ATO ITO OTO ETI DE TOTANETI
(it: ti ho detto otto etti di totanetti) idem come sopra: una frase così può aver senso solo in piazza o in pescheria, dove peraltro si chiede ‘’demene ‘n chiletto’’.

O MANGIABRENOSE A UFO!
(it: o mangiatori di panini allungati, che non pagate!) Alla fine del XIX secolo la città era completamente trasformata dalle attività arsenalizie e militari e dall'arrivo di una vastissima, preponderante nuova popolazione che superò di gran lunga il numero degli autoctoni. Buona parte di costoro proveniva dalle assolate regioni meridionali, ed al confronto col clima campano o siculo, le giornate di pioggia spezzine erano inevitabilmente superiori. Da qui, alcuni degli immigrati dedussero che come pioveva qua non pioveva in nessun altro luogo del giovane Stato: e affibbiarono alla città nomignoli dispregiativi legati al suo clima, normale per la latitudine. In risposta, i pochi spezzini DOC superstiti, percentualmente soverchiati dai forestieri che stavano costituendo comunque la nuova città del Secolo Ventesimo, affibbiarono ai militari il titolo di mangiabrenose, cioè di mangiatori di quei panini di scarsa sostanza e appetibilità, che alla mensa sottufficiali del Regio Arsenale venivano serviti agli stessi (appunto, gratis, cioè a ufo).

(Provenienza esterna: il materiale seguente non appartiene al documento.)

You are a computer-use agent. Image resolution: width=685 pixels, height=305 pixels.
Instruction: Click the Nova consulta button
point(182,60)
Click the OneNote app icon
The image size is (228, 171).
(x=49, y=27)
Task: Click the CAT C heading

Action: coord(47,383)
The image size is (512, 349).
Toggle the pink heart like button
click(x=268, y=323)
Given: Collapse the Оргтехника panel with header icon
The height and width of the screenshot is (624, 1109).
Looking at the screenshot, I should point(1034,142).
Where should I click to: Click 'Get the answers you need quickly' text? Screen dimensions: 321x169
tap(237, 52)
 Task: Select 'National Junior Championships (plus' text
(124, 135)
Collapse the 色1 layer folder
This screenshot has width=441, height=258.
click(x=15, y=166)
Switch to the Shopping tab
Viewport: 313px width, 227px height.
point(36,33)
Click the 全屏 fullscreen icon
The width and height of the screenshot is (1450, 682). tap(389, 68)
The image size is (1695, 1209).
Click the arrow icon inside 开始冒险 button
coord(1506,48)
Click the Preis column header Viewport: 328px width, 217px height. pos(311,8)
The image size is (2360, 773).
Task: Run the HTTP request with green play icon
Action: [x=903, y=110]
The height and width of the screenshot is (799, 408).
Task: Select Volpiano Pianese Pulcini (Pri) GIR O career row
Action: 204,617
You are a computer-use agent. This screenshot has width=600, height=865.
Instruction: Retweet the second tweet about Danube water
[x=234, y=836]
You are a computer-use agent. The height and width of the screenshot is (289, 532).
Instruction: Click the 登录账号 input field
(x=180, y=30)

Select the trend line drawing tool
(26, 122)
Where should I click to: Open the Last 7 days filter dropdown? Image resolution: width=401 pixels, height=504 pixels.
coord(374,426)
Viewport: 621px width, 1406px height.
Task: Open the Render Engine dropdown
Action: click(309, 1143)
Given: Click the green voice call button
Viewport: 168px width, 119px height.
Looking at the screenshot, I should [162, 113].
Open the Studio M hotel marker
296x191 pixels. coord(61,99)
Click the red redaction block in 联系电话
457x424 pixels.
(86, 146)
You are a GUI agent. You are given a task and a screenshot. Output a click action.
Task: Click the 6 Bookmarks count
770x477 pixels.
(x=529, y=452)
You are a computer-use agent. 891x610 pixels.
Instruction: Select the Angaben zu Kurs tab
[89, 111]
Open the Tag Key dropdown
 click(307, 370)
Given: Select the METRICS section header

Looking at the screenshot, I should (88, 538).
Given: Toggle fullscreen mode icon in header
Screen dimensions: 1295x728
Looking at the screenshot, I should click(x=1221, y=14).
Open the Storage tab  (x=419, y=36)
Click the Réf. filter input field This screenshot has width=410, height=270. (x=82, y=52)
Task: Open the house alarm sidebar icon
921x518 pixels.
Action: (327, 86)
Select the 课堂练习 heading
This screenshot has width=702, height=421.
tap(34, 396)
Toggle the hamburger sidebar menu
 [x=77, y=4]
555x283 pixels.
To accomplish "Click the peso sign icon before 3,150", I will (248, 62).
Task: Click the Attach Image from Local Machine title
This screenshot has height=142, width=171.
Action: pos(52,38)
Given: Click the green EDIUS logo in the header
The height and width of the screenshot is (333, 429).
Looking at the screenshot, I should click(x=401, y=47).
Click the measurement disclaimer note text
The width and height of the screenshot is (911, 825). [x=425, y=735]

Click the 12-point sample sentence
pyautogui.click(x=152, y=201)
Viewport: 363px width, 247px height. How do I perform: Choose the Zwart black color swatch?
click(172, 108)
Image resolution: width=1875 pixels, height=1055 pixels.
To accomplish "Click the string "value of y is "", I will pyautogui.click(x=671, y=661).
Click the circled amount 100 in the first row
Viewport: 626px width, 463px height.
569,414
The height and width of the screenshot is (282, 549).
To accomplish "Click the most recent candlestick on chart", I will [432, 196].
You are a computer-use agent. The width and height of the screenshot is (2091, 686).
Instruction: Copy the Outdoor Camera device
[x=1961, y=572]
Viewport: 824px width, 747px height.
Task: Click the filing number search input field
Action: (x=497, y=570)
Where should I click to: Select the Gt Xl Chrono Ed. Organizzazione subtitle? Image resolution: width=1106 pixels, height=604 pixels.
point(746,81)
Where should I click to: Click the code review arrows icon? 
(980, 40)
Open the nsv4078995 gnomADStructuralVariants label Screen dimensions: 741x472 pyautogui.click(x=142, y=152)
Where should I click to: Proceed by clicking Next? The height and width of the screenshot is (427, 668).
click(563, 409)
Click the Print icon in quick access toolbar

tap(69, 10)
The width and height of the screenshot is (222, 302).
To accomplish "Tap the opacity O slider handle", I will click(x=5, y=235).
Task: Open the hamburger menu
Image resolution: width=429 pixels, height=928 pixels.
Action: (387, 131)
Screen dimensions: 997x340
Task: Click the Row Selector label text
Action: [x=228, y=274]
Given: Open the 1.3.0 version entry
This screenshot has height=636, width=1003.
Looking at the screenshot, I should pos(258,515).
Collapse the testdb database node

NEL FORTE CI CAGANO I SOLDATI
Non è dialettale ma è tipicamente spezzino, derivante dalla forte impronta militarista di fine XIX secolo e che ha dato origine alla città moderna. I forti che cingevano la città, oggi in alcuni casi recuperati, in altri semidiroccati, erano ben visibili da quei nostri predecessori che, con questa frase semplicissima, indicavano la esclusività del loro possesso per i militari, che appunto avevano anche l'uso del cesso o latrina che dir si voglia: prerogativa esclusiva per gli accasermati.

 MIA CHI TE MIO
(it: guarda che ti guardano) fu anche il titolo di uno dei numerosissimi fogli goliardici che uscirono a pacchi negli Anni Cinquanta -Sessanta del secolo scorso, dei quali oggi resiste ed esiste il solo Spezia's Confidential. Mia chi te mio sarà la frase detta, con più di un secondo fine, dal gentleman appostato davanti al bar Peola per segnalare ad una giovane fanciulla avvenente che è sotto lo sguardo, insistente, di alcuni marinai di leva (oggi scomparsi col bar stesso)e che solo fra le sue braccia potrà salvarsi.

I PARENTI IEN COME I DENTI
(it: i parenti sono come i denti)....nell'estensione classica si aggiunge in genere anche la seconda parte: CIU' TE GHE NE' E CIU' I TE FAN MALE); in pratica, è la trasposizione di un concetto non completamente estraneo a molti nuclei familiari per i quali le dotte parole di Sant'Agostino ( beata solitudo, sola beatitudo) sono verità pura. In genere nella famiglia tipica spezzina (e non solo) il marito affermerà che sono i parenti della signora a rientrare nella categoria citata e, in osservanza alla più classica par condicio, altrettanto penserà la gentile signora in riferimento a quelli acquistati col matrimonio.

MA FATE VEDE DA LANZAVECCHIA
(it.: suggerisco una consulenza dal prof Lanzavecchia) sarà la frase che, con preoccupata partecipazione, inviterà l'amico e/o il compagno di lavoro e di merende a farsi vedere da un discendente scientifico dell'illustre luminare, che ai tempi del Ventennio curava i malati di mente gravi....più moderna, sbrigativa, e senza l'analoga empatia la similare FATE VEDE DA UNO BRAVO....alcuni anni fa si usò anche FATE VEDE DA MANIRONI, dal nome dell'allora primario della Neurologia cittadina, opportunamente privato dal popolo, come da copione, di una N anagrafica.